Since the funding for the open space plan is a one-to-one
matching grant, the Opacum Land Trust must first raise $10,000 before the matching
amount can be expended. Childress said she is very positive that the money will
be raised and has just started going door to door as a first step.
"We just got the letter informing us that the grant was ours at the end of May, so we are really at the beginning," said Childress. "We are starting to ask local businesses for donations because we feel the outcome will greatly benefit them. Most of their constituents live right in town."
Childress said she is also optimistic about raising the money because she feels people generally have an interest "in their own back yard."
"The Land Trust was formed in January 2000 and is made up of all volunteers. We now have 190 members, and that alone shows public interest," she said. "Because you know what - once the land is gone, it's gone."
If you would like to make a donation towards the required $10,000 match, or learn more about ways you can help preserve open space in your community, call (508) 347-9144 or e-mail
Opacum Land Trust Receives Environmental Award
Opacum Land Trust and Moss Development are once again working together, but this time it is to be recognized for the cooperative effort that resulted in Opacum Woods, a 266 acre wildlife sanctuary located off of New Boston Road in Sturbridge. OLT and Moss development are among six winners of the 14th annual Environmental Awards, sponsored by the Worcester Business Journal and the Massachusetts Audubon Society.

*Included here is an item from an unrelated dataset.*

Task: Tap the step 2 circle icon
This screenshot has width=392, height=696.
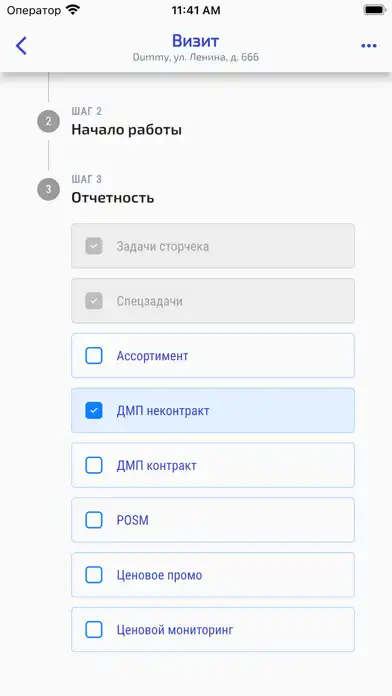Action: tap(48, 122)
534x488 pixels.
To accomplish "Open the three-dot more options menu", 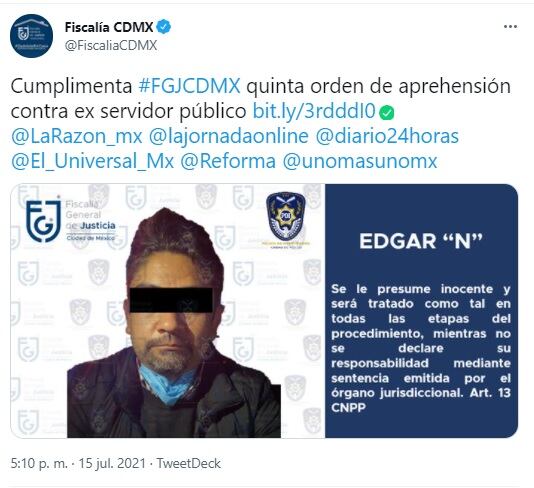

Award winners "have shown exemplary environmental leadership and commitment in preserving our environment", according to the article on the front page of the April 19 issue of the Worcester Business Journal . The full text of the article can be seen at www.wbjournal.com
April 19, 2004
From the Worcester Business Journal:
Saving the salamanders together
Land-use management: Developer Robert Moss,
Westboro, and Opacum Land Trust, Sturbridge
By Micky Baca
It took an unusual alignment of forces to spare a rare species of reptile and 266 acres of woods in Sturbridge from the development bulldozers. After all, it's not every day that a seasoned developer with a penchant for making savvy middle-man deals and a fledgling land trust named after a salamander find themselves on the same side of the environmental vernal pool, so to speak.
But Westboro developer Robert Moss describes the effort he spearheaded, which permanently preserved the woods and wetlands now known as Opacum Woods, as a "feel-good project the whole way through for everybody."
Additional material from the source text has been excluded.